⟨

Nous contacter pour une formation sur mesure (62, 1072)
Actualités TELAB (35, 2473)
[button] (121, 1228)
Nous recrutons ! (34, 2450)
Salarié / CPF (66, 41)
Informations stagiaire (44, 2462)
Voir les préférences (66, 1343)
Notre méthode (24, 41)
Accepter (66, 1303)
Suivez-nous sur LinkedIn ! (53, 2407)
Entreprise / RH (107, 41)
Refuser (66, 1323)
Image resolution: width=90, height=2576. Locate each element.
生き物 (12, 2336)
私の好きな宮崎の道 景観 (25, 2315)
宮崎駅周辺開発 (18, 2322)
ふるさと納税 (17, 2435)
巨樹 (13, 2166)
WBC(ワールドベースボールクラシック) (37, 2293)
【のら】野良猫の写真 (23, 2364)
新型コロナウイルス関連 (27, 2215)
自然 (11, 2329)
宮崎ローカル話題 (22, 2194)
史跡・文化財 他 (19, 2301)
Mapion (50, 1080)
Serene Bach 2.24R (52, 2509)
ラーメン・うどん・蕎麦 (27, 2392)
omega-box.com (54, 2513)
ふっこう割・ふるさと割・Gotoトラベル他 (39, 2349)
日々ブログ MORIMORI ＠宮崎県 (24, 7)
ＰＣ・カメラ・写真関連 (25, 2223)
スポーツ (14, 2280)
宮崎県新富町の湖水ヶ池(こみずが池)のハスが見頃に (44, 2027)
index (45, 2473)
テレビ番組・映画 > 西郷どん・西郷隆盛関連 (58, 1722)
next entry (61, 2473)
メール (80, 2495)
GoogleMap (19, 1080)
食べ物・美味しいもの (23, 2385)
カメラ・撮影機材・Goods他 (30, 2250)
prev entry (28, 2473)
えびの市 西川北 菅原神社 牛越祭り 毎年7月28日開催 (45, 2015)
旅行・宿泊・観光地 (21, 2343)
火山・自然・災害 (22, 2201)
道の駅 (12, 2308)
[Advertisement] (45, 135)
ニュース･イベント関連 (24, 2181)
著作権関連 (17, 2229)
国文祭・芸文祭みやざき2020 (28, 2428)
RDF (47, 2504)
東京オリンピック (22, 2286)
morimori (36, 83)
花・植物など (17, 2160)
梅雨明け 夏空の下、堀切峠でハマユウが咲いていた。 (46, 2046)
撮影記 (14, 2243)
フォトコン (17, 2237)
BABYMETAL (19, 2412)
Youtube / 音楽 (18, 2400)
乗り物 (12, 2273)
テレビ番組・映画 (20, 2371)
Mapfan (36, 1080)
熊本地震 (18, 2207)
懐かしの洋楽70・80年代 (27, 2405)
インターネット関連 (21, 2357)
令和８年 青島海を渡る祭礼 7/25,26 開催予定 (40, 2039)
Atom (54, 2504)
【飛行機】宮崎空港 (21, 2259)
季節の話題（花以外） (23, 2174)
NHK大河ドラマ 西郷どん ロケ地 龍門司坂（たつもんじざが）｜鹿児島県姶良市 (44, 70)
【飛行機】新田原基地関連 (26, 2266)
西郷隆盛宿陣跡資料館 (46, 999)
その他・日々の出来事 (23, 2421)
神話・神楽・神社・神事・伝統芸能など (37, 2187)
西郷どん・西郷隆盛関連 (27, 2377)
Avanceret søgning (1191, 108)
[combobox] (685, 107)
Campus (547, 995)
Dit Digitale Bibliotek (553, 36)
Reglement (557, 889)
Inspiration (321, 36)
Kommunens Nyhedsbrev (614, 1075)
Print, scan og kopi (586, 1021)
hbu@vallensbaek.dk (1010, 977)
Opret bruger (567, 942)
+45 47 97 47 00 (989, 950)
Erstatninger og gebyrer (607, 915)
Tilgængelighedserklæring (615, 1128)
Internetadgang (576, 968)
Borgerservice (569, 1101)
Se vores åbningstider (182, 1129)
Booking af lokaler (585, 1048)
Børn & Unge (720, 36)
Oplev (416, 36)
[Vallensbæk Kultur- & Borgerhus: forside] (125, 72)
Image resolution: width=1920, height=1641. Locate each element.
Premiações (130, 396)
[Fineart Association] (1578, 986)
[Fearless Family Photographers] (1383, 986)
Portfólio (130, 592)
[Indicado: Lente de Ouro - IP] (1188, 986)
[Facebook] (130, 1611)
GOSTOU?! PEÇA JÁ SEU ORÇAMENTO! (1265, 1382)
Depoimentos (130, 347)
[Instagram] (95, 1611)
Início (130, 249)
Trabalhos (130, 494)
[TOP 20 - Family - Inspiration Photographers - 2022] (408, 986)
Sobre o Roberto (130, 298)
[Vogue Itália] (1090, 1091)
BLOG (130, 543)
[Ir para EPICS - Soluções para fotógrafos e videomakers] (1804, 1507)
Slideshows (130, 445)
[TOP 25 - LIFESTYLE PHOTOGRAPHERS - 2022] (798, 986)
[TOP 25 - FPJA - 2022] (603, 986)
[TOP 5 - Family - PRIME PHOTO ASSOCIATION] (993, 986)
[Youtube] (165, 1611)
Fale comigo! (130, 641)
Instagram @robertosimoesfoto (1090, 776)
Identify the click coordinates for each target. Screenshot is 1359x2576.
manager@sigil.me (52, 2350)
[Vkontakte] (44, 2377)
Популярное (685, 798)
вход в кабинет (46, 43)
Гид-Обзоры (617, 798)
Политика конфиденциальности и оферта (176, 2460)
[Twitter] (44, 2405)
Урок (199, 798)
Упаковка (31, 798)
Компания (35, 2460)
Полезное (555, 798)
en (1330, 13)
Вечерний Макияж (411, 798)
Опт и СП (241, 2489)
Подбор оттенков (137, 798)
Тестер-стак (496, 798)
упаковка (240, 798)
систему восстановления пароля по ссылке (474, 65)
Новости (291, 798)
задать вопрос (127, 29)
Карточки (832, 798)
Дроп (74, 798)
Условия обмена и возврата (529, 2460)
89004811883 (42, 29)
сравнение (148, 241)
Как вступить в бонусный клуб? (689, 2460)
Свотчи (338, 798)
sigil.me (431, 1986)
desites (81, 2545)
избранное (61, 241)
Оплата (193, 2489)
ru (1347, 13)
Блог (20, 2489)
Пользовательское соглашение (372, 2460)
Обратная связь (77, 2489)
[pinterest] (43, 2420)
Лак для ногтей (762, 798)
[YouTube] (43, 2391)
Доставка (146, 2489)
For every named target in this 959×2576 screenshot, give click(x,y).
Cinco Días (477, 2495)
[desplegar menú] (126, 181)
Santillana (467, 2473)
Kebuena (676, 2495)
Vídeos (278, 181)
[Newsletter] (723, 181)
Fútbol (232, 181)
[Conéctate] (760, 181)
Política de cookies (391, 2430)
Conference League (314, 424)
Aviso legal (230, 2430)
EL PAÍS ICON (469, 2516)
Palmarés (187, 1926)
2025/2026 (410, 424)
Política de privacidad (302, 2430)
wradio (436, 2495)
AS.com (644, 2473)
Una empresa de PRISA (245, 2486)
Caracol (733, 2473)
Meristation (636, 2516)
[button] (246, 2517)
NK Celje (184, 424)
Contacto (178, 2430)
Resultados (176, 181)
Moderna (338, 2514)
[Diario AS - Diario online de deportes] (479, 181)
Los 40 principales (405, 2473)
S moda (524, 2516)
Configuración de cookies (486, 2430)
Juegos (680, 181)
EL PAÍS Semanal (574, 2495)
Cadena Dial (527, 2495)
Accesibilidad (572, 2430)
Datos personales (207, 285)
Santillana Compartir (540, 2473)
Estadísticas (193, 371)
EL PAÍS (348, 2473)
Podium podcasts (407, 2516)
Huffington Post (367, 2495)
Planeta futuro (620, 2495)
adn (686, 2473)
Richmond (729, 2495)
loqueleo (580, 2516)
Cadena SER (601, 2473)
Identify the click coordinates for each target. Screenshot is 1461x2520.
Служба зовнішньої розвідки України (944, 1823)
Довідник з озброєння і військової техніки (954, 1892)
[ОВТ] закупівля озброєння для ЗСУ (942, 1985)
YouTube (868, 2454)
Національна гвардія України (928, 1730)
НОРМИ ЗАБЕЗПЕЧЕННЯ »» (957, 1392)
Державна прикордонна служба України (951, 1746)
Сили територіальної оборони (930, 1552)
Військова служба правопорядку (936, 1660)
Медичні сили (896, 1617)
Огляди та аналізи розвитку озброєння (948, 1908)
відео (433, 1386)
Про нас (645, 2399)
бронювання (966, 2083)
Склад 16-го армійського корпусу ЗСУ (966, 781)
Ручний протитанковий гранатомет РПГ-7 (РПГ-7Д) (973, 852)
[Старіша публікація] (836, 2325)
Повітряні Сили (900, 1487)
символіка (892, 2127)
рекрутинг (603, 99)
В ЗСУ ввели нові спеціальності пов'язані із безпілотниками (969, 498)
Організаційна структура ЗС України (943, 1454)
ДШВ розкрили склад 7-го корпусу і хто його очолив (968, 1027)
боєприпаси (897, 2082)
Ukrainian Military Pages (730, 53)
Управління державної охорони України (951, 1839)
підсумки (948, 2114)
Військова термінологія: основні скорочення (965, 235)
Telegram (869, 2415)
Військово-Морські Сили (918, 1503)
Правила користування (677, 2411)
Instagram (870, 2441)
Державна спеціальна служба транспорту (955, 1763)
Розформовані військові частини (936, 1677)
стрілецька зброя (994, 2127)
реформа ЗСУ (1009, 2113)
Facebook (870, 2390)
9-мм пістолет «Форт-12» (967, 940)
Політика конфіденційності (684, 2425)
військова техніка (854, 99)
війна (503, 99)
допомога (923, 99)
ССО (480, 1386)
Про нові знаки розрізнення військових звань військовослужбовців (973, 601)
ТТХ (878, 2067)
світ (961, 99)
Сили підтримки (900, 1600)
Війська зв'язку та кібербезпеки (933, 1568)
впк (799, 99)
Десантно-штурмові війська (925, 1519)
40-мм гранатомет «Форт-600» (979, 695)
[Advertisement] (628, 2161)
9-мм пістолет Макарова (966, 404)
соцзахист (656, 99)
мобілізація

⟩

*YOUR ASSIGNMENT*.
Would you please transcribe the lines above exactly, starting with the first line of the material and ending with the line that has "Dit Digitale Bibliotek (553, 36)"?

*RESPONSE FOR THIS EXERCISE*.
Nous contacter pour une formation sur mesure (62, 1072)
Actualités TELAB (35, 2473)
[button] (121, 1228)
Nous recrutons ! (34, 2450)
Salarié / CPF (66, 41)
Informations stagiaire (44, 2462)
Voir les préférences (66, 1343)
Notre méthode (24, 41)
Accepter (66, 1303)
Suivez-nous sur LinkedIn ! (53, 2407)
Entreprise / RH (107, 41)
Refuser (66, 1323)
Image resolution: width=90, height=2576. Locate each element.
生き物 (12, 2336)
私の好きな宮崎の道 景観 (25, 2315)
宮崎駅周辺開発 (18, 2322)
ふるさと納税 (17, 2435)
巨樹 (13, 2166)
WBC(ワールドベースボールクラシック) (37, 2293)
【のら】野良猫の写真 (23, 2364)
新型コロナウイルス関連 (27, 2215)
自然 (11, 2329)
宮崎ローカル話題 (22, 2194)
史跡・文化財 他 (19, 2301)
Mapion (50, 1080)
Serene Bach 2.24R (52, 2509)
ラーメン・うどん・蕎麦 (27, 2392)
omega-box.com (54, 2513)
ふっこう割・ふるさと割・Gotoトラベル他 (39, 2349)
日々ブログ MORIMORI ＠宮崎県 (24, 7)
ＰＣ・カメラ・写真関連 (25, 2223)
スポーツ (14, 2280)
宮崎県新富町の湖水ヶ池(こみずが池)のハスが見頃に (44, 2027)
index (45, 2473)
テレビ番組・映画 > 西郷どん・西郷隆盛関連 (58, 1722)
next entry (61, 2473)
メール (80, 2495)
GoogleMap (19, 1080)
食べ物・美味しいもの (23, 2385)
カメラ・撮影機材・Goods他 (30, 2250)
prev entry (28, 2473)
えびの市 西川北 菅原神社 牛越祭り 毎年7月28日開催 (45, 2015)
旅行・宿泊・観光地 (21, 2343)
火山・自然・災害 (22, 2201)
道の駅 (12, 2308)
[Advertisement] (45, 135)
ニュース･イベント関連 (24, 2181)
著作権関連 (17, 2229)
国文祭・芸文祭みやざき2020 (28, 2428)
RDF (47, 2504)
東京オリンピック (22, 2286)
morimori (36, 83)
花・植物など (17, 2160)
梅雨明け 夏空の下、堀切峠でハマユウが咲いていた。 (46, 2046)
撮影記 (14, 2243)
フォトコン (17, 2237)
BABYMETAL (19, 2412)
Youtube / 音楽 (18, 2400)
乗り物 (12, 2273)
テレビ番組・映画 (20, 2371)
Mapfan (36, 1080)
熊本地震 (18, 2207)
懐かしの洋楽70・80年代 (27, 2405)
インターネット関連 (21, 2357)
令和８年 青島海を渡る祭礼 7/25,26 開催予定 (40, 2039)
Atom (54, 2504)
【飛行機】宮崎空港 (21, 2259)
季節の話題（花以外） (23, 2174)
NHK大河ドラマ 西郷どん ロケ地 龍門司坂（たつもんじざが）｜鹿児島県姶良市 (44, 70)
【飛行機】新田原基地関連 (26, 2266)
西郷隆盛宿陣跡資料館 (46, 999)
その他・日々の出来事 (23, 2421)
神話・神楽・神社・神事・伝統芸能など (37, 2187)
西郷どん・西郷隆盛関連 (27, 2377)
Avanceret søgning (1191, 108)
[combobox] (685, 107)
Campus (547, 995)
Dit Digitale Bibliotek (553, 36)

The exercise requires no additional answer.